What you have to do:
All of the records below should be output exactly.

---------- Provided data ----------

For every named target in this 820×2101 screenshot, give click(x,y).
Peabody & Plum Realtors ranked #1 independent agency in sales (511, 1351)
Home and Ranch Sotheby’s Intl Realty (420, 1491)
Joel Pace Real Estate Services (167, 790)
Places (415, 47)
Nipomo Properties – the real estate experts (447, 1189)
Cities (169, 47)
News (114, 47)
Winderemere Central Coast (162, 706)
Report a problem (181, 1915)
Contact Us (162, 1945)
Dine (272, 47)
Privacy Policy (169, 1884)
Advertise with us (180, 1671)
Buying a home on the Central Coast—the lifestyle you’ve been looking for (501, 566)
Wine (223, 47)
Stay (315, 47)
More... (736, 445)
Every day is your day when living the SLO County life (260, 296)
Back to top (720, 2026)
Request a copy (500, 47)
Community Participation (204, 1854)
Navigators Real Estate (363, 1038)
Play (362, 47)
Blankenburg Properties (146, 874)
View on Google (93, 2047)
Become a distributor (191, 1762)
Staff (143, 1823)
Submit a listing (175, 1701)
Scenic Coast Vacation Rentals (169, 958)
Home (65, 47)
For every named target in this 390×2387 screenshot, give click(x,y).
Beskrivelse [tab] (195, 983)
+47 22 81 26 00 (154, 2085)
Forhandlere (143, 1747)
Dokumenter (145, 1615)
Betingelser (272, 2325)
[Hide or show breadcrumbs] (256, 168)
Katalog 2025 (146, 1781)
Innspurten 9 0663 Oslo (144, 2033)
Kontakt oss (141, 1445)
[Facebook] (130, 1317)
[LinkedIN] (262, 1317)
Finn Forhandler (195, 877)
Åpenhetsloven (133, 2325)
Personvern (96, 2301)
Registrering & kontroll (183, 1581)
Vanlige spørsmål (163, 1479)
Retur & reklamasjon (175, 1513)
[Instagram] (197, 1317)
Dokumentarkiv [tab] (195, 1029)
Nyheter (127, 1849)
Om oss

----------

Final answer:
For every named target in this 820×2101 screenshot, give click(x,y).
Peabody & Plum Realtors ranked #1 independent agency in sales (511, 1351)
Home and Ranch Sotheby’s Intl Realty (420, 1491)
Joel Pace Real Estate Services (167, 790)
Places (415, 47)
Nipomo Properties – the real estate experts (447, 1189)
Cities (169, 47)
News (114, 47)
Winderemere Central Coast (162, 706)
Report a problem (181, 1915)
Contact Us (162, 1945)
Dine (272, 47)
Privacy Policy (169, 1884)
Advertise with us (180, 1671)
Buying a home on the Central Coast—the lifestyle you’ve been looking for (501, 566)
Wine (223, 47)
Stay (315, 47)
More... (736, 445)
Every day is your day when living the SLO County life (260, 296)
Back to top (720, 2026)
Request a copy (500, 47)
Community Participation (204, 1854)
Navigators Real Estate (363, 1038)
Play (362, 47)
Blankenburg Properties (146, 874)
View on Google (93, 2047)
Become a distributor (191, 1762)
Staff (143, 1823)
Submit a listing (175, 1701)
Scenic Coast Vacation Rentals (169, 958)
Home (65, 47)
For every named target in this 390×2387 screenshot, give click(x,y).
Beskrivelse [tab] (195, 983)
+47 22 81 26 00 (154, 2085)
Forhandlere (143, 1747)
Dokumenter (145, 1615)
Betingelser (272, 2325)
[Hide or show breadcrumbs] (256, 168)
Katalog 2025 (146, 1781)
Innspurten 9 0663 Oslo (144, 2033)
Kontakt oss (141, 1445)
[Facebook] (130, 1317)
[LinkedIN] (262, 1317)
Finn Forhandler (195, 877)
Åpenhetsloven (133, 2325)
Personvern (96, 2301)
Registrering & kontroll (183, 1581)
Vanlige spørsmål (163, 1479)
Retur & reklamasjon (175, 1513)
[Instagram] (197, 1317)
Dokumentarkiv [tab] (195, 1029)
Nyheter (127, 1849)
Om oss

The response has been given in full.